En Syrie, on enferme aussi les psy – Par Fernando De Amorim Psychanalyste

Article  •  Publié sur Souria Houria le 27 octobre 2011

LE PLUS. Son tort est-il d’avoir organisé des groupes de paroles sur le thème de la peur ? La psychanalyste syrienne Rafah Nached est incarcérée depuis plus d’un mois et demi par le régime de Bachar al-Assad. Fernando De Amorim, président du Réseau pour la psychanalyse à l’hôpital, lance un appel pour sa libération.

Prouvant que la Syrie peut aussi avoir des psychanalystes, que la psychanalyse est possible où la parole est possible, Rafah Nached a été arrêtée et incarcérée le 10 septembre dernier à Damas, au moment d’embarquer pour être proche de sa fille qui accouchait à Paris.
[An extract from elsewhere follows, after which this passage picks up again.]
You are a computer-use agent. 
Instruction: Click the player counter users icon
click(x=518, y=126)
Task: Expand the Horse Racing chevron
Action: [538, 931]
Rafah était formée à l’Université Paris VII et par des psychanalystes français. C’est à Paris que nous avons créé un comité de soutien pour sa libération. Depuis, ce mouvement est devenu mondial.

Rafah Nached a été arrêtée par les services secrets syriens entre deux contrôles de douanes. Elle a eu le temps de passer un bref coup de fil pour prévenir ses proches, qui restèrent ensuite cinq jours sans nouvelles. Ces cinq jours, Rafah Nached les passe dans une cellule minuscule où elle dort à même le sol et répond à des interrogatoires à répétition.

Pourquoi Rafah Nached est-elle soupçonnée de porter atteinte à la sécurité du pays ? Étant donné qu’aucun chef d’inculpation n’a encore été officiellement prononcé, on suppose que c’est à cause de sa pratique en tant que psychanalyste. Ouverte aux citoyens de toute obédience, sa consultation était destinée à aider les Syriens.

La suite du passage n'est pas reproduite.